Volvió la cabeza. No quería abandonar el coche y ponerse a deambular por la zona; era consciente de que su presencia no pasaba desapercibida. En lo que a su trabajo policial se refería, su físico obraba en su contra.
Mikael Blomkvist salió del portal a las nueve y diez. Monica Figuerola apuntó la hora. Lo vio barrer con la mirada la pasarela de la parte alta de Bellmansgatan. Luego él echó a andar subiendo la cuesta directo hacia ella.
Monica Figuerola sacó de la guantera un plano de Estocolmo que desplegó sobre el asiento de copiloto. Luego abrió un cuaderno, cogió un bolígrafo del bolsillo de la cazadora, se llevó el móvil a la oreja y fingió hablar por teléfono. Mantuvo la cabeza inclinada, de modo que entre la mano y el teléfono pudo ocultar una parte de su cara.
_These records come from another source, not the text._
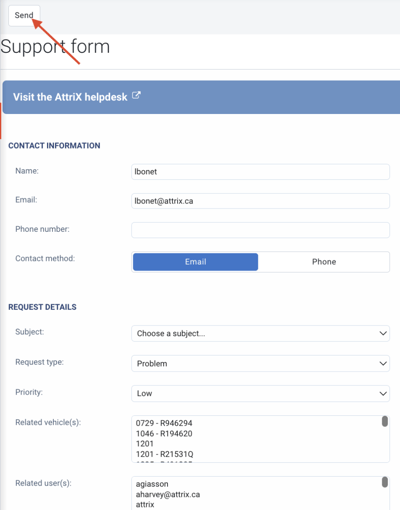400x510 pixels.
Task: Click the Priority chevron arrow
Action: 383,393
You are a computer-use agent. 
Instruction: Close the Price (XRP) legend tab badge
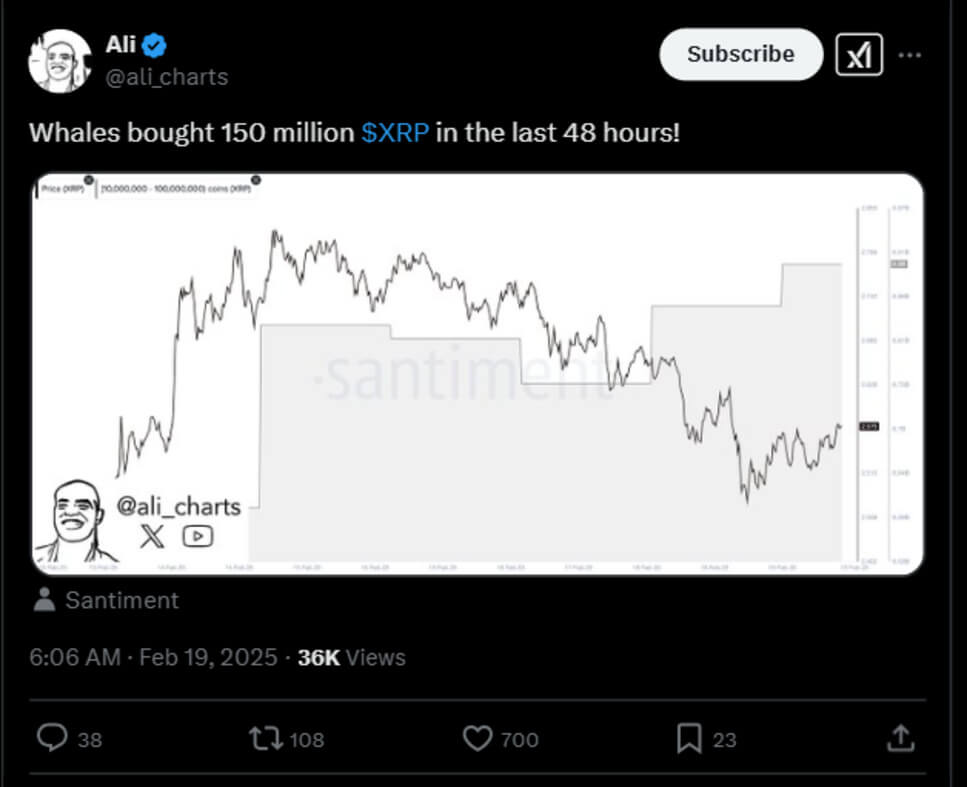[89, 181]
Se percató de que Mikael Blomkvist le echó un rápido vistazo a Tavastgatan. Sabía que lo estaban vigilando y sin duda advirtió el coche de Göran Mårtensson, pero continuó andando tranquilamente sin prestarle la más mínima atención. Actúa con calma y mantiene la cabeza fría. Otros habrían abierto la puerta del coche y le hubieran dado una paliza a su ocupante.
Un instante después pasó por delante de ella. Monica Figuerola estaba muy ocupada buscando alguna calle en el plano de Estocolmo mientras hablaba por el móvil, pero se dio cuenta de que Mikael Blomkvist la miró. Desconfiado con todo lo que le rodea. Él continuó andando hacia Hornsgatan y ella lo siguió por el retrovisor del copiloto. Lo había visto en la tele un par de veces, pero ésta era la primera que lo veía en persona. Vestía vaqueros, camiseta y una americana gris, y llevaba al hombro una cartera. Caminaba dando largos y despreocupados pasos. Un hombre bastante atractivo.
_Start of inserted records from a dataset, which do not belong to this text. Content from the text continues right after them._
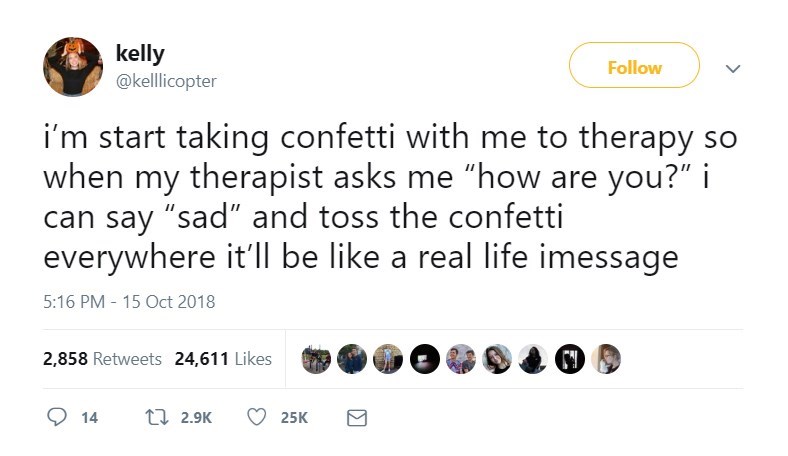This screenshot has height=456, width=788.
Task: Click the 14 replies count
Action: point(89,420)
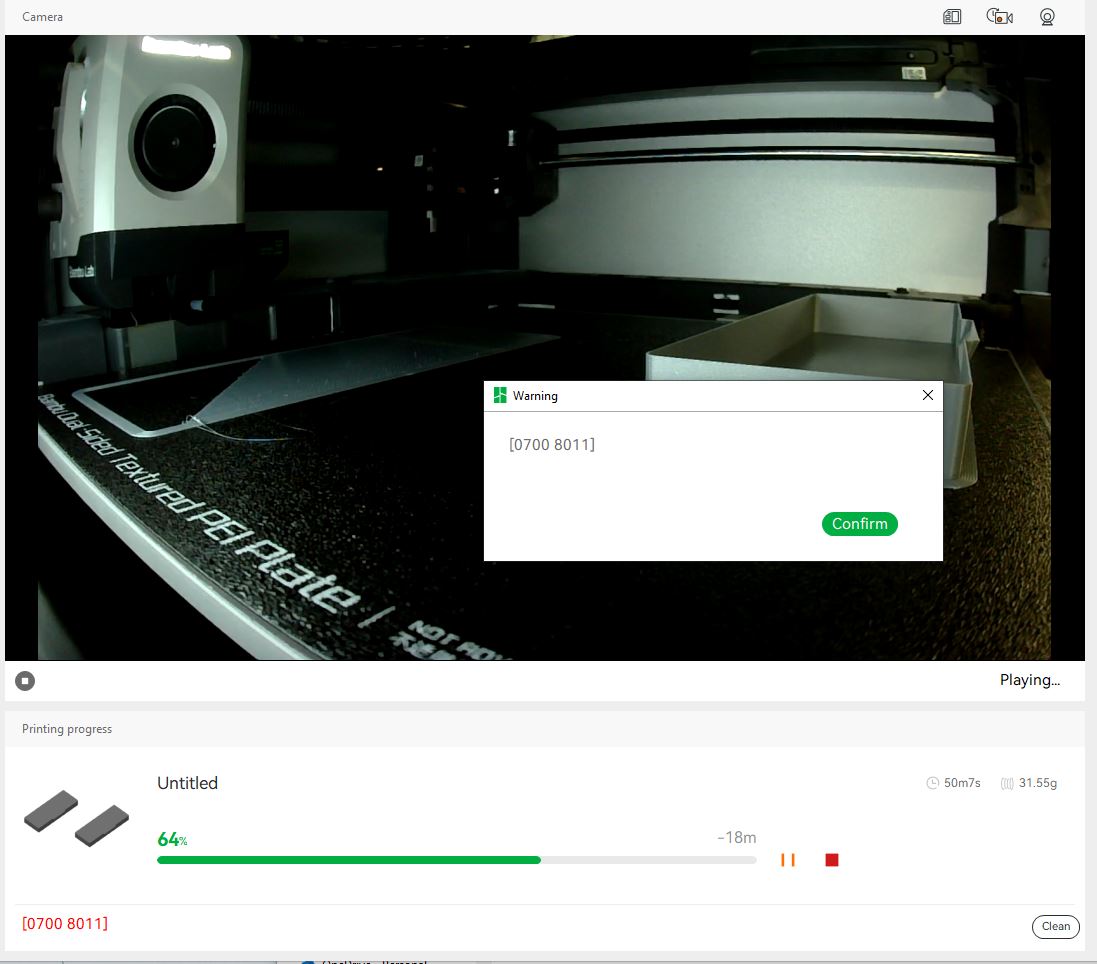Select the Camera panel header
The image size is (1097, 964).
(42, 16)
Göran Mårtensson apareció en la esquina del Bishop's Arms y siguió a Mikael Blomkvist con la mirada. Le colgaba del hombro una bolsa de deporte bastante grande y acababa de hablar por el móvil. Monica esperaba que echara a andar tras Mikael Blomkvist pero, para su gran asombro, cruzó la calle justo delante de su coche y giró a la izquierda para, a continuación, bajar hacia la casa de Blomkvist. Un segundo después, un hombre con un mono azul pasó por delante del coche de Monica Figuerola y se unió a Mårtensson. Pero, bueno, ¿y tú de dónde has salido?
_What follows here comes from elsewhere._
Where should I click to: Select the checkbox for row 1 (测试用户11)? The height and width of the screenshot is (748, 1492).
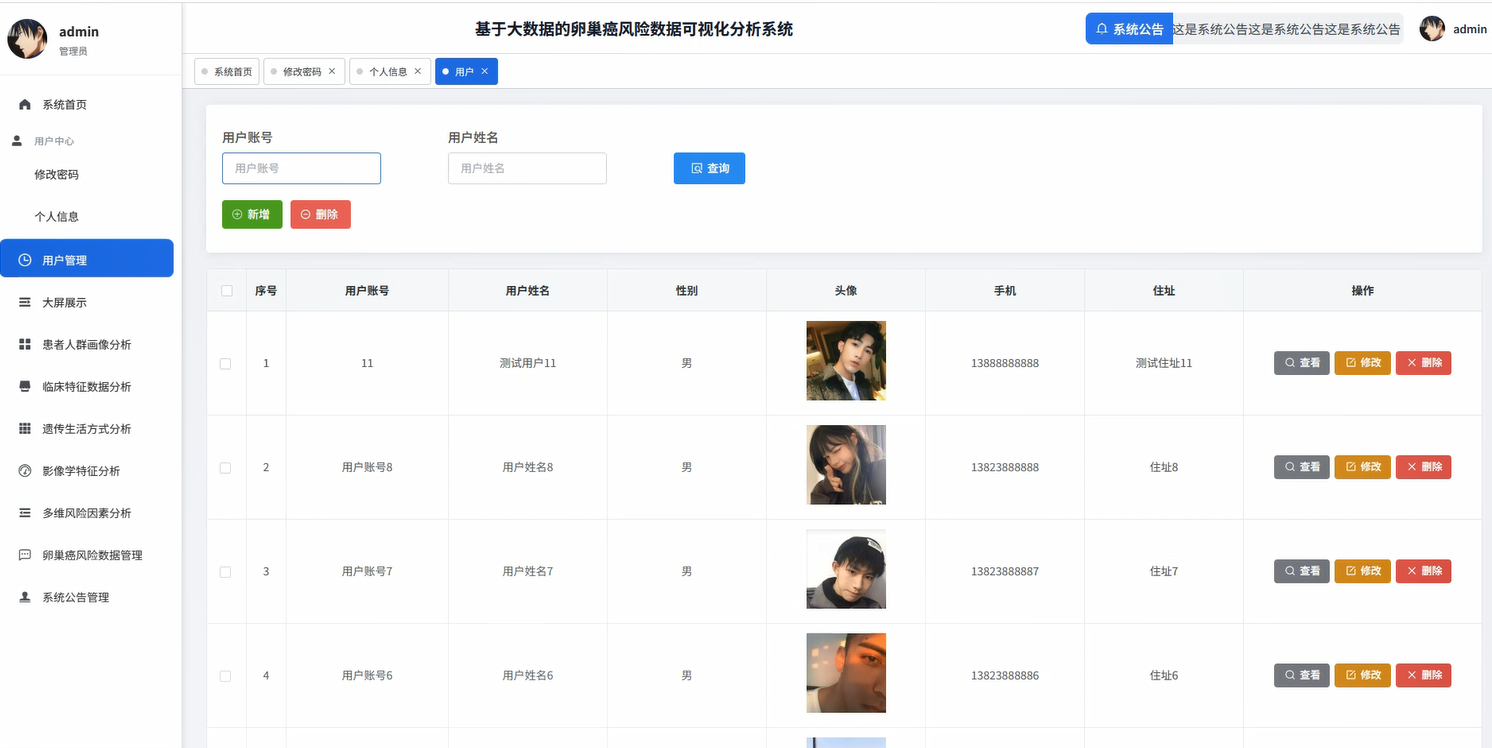[x=226, y=363]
Se detuvieron ante el portal de Bellmansgatan 1. Mårtensson marcó el código y entraron. Piensan entrar en la casa. Menudo espectáculo están dando estos aficionados. ¿Quédiablos creen que están haciendo?
Monica Figuerola miró por el retrovisor y se sobresaltó cuando, de repente, descubrió a Mikael Blomkvist de nuevo. Había vuelto y se encontraba a unos diez metros de ella, justo a una distancia y a una altura que le permitía seguir con la vista -mirando por encima de lo más alto de la empinada cuesta que bajaba luego hacia Bellmansgatan 1- a Mårtensson y su cómplice. Ella contempló el rostro de Blomkvist. Él no la miró. En cambio, había visto a Göran Mårtensson entrando en el portal. Un instante después, Blomkvist dio media vuelta y continuó caminando hacia Hornsgatan.
Monica Figuerola se quedó quieta durante treinta segundos. Sabe que lo están vigilando. Controla su entorno. Pero ¿por qué no actúa? Otro, en su lugar, removería cielo y tierra… Está tramando algo.